While talking with eyes lost in the memories, she soaks “bucaneve” biscuits in her cup of tea which she prepares every morning just like her grandmother did for her as a child, she smiles and, with wide eyes, she recounts her adventure.
New York has always been my dream. I departed in 2013 to work as an au pair. I had the very first encounter with the difficulties during the training period that the agency had us do: my English was purely scholastic and far below the level of all the other people I met during those hectic days. Nobody could understand me and I didn’t know what to do but communicate with gestures. I felt so ignorant!
The family that hosted me was wonderful: father of Italian origins, Danish mother with two little angels under my wings, 2 year old Sofia and 9 year old Elisa. Both parents were very busy at work and I had to follow the little ones in their daily rites, from breakfast, to school, to afternoon activities and to bedtime.
I stayed with them for two years. The visa for au-pairs is not extendable, so in the last period I attended a beautician school that allowed me to get hired at the studio I work for today. The co-workers are very welcoming. The center’s clients are people belonging to a high and very particular social class: they are celebrities who regularly use our SPA which opened a division also in Los Angeles.
What I love most about this city are people free to live together, mixed without prejudice or racism and the dynamism and speed with which things change, a very clear contrast with Rosano.

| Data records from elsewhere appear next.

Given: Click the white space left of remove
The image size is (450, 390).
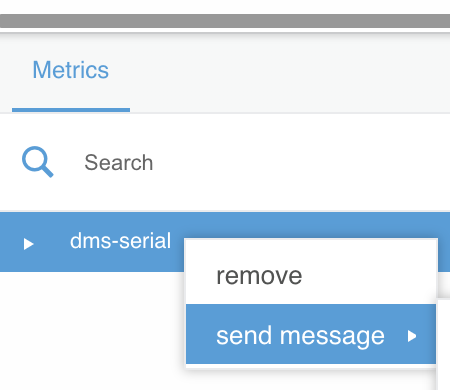Looking at the screenshot, I should pos(201,275).
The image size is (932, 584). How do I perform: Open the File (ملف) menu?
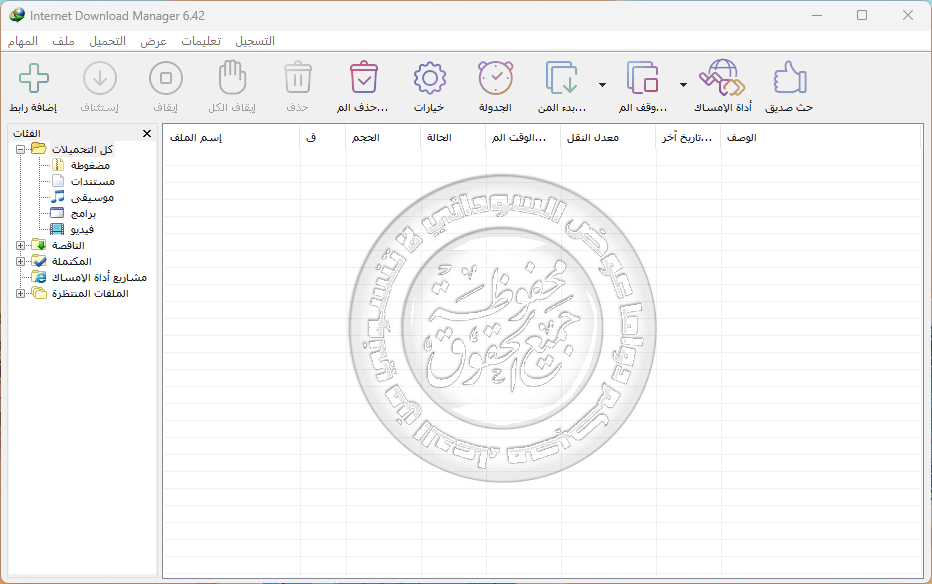tap(63, 41)
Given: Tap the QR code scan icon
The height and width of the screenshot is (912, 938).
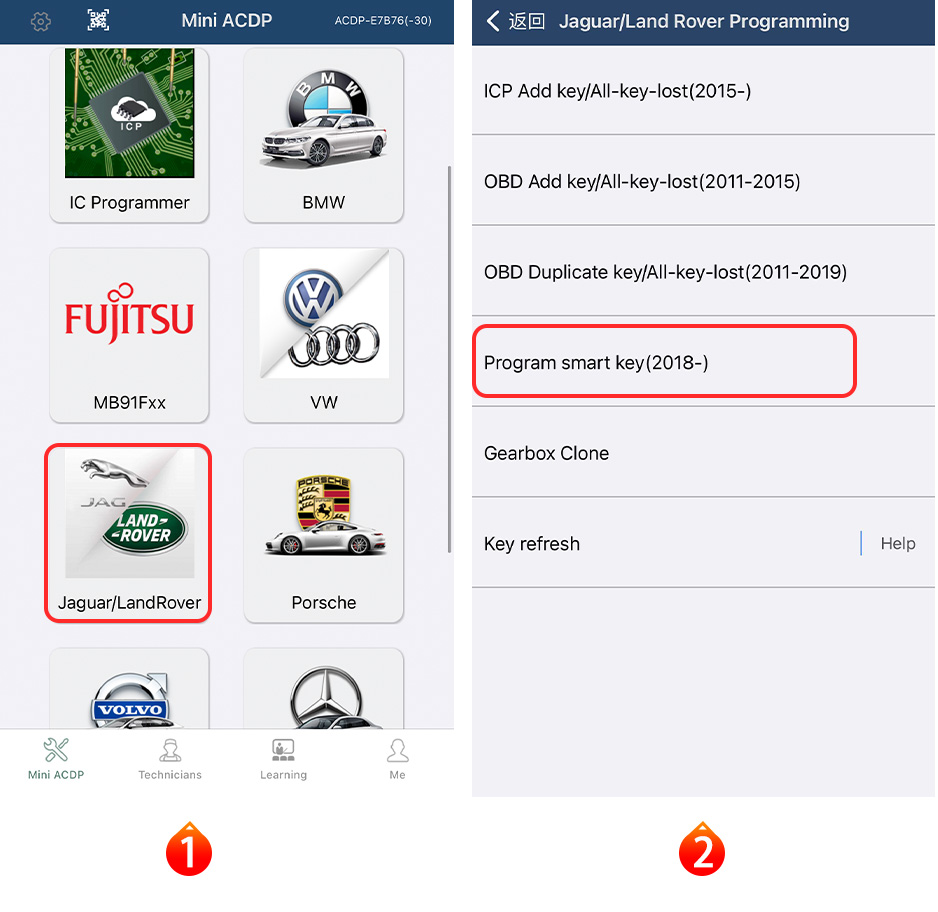Looking at the screenshot, I should 98,20.
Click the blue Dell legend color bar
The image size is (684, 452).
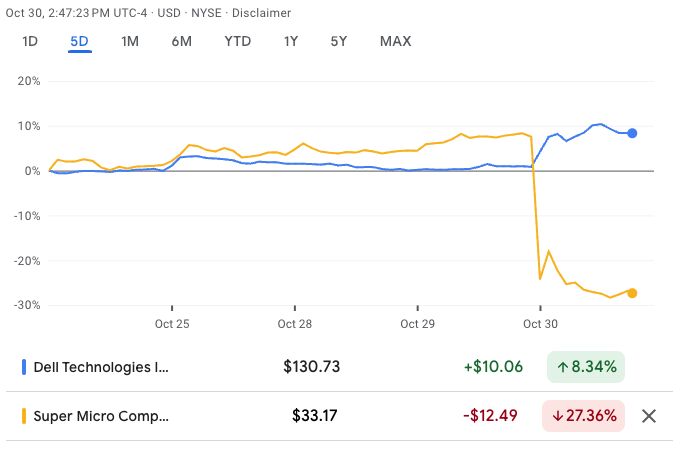[x=24, y=367]
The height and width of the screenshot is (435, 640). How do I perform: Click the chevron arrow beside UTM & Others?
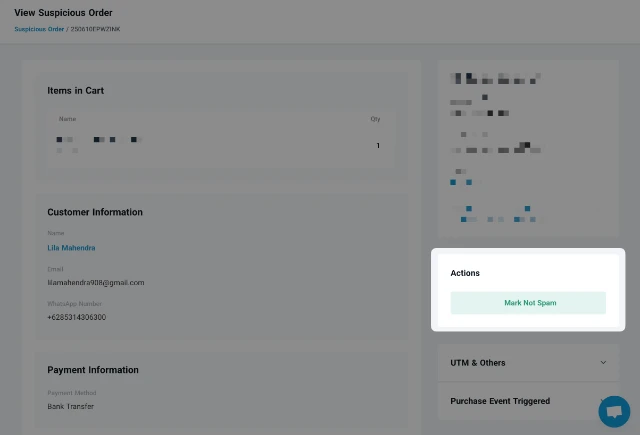click(603, 362)
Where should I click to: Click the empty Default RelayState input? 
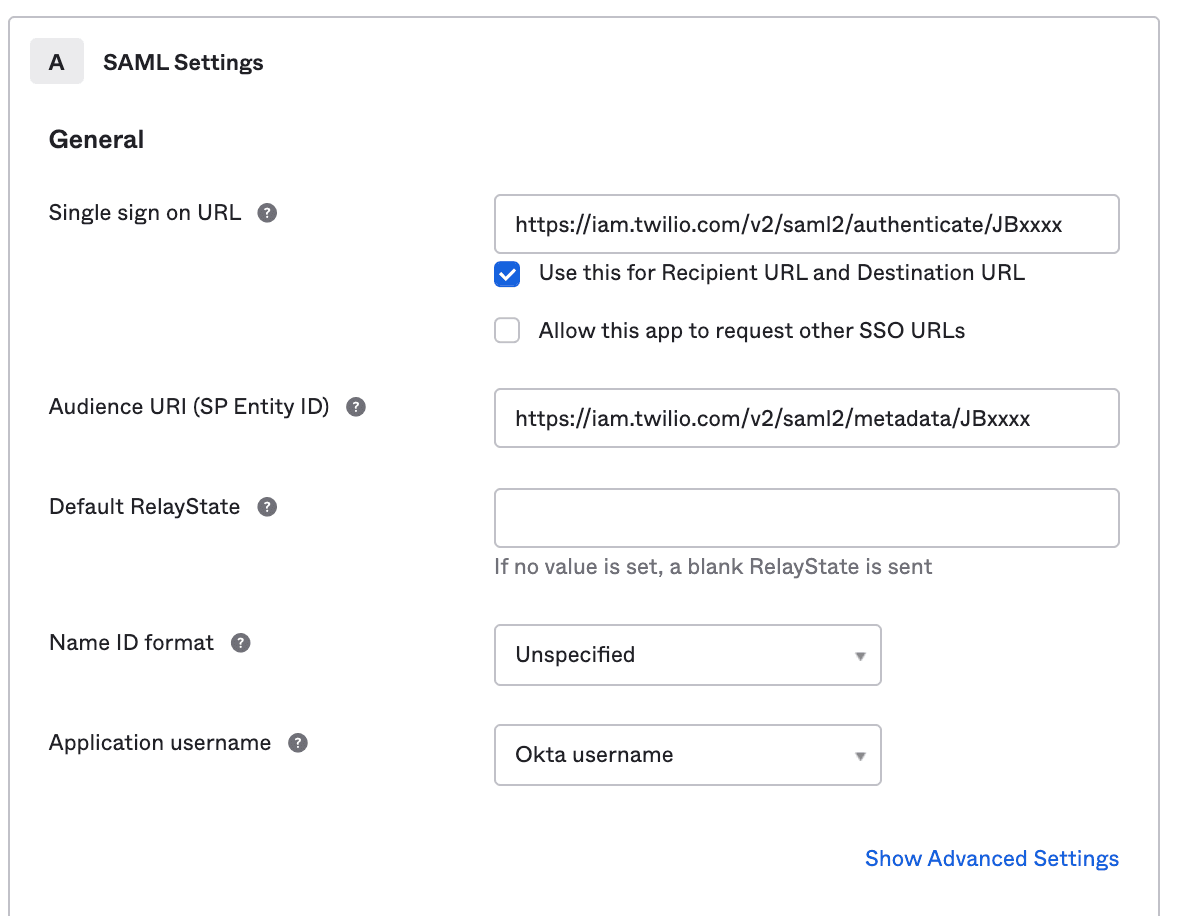pyautogui.click(x=806, y=517)
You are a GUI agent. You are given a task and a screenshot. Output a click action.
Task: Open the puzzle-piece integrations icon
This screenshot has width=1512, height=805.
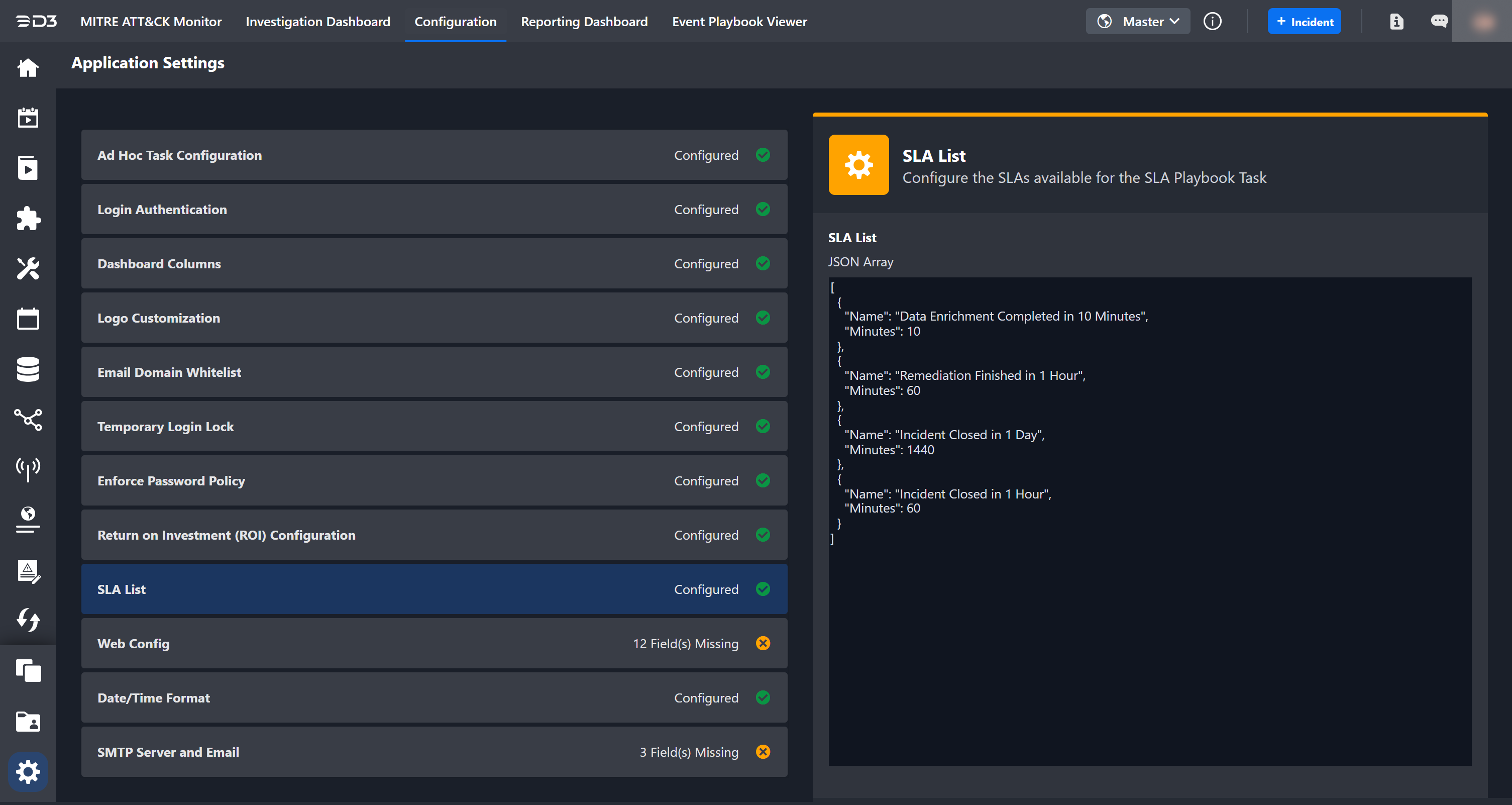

In Rosano everything has a name: tortelli and pizzetta of Lucia, Massimo’s salami and Aldo’s cheese are a warranty. You know who produces them, you know the story, the supply chain, you get the feeling of “home”. I often ask to send me food packages with these products. when Mom comes visiting she brings a suitcase full of “Bucaneve”(a brand of famous Italian biscuits) (here, I only found them last year in a small store where they are sold at 6 dollars a pack), cheese, salami, small pizzas and tortelli. I need to feed on my land and feel a bit at home.
I miss the window of the house from which I can see the Stone (Pietra di Bismantova), the green of the meadows; here I only see a brick building when I open the windows. I miss living at the slow pace of our areas where nothing or little changes. I miss my grandmother, taking care of the hens, I miss the duck that runs through the courtyard and then ends up on our table. I miss mom, even if we talk every day and she follow all of my adventures. But I don’t think I’ll be back to live here. When I return my first need is to find the flavors and fill my sight with the people I love the most. Once this need is satisfied, I feel the immobility asphyxiating me. A contrasting feeling: on one hand I miss my land and in New York I look for it and on the other I am scared and I flee it.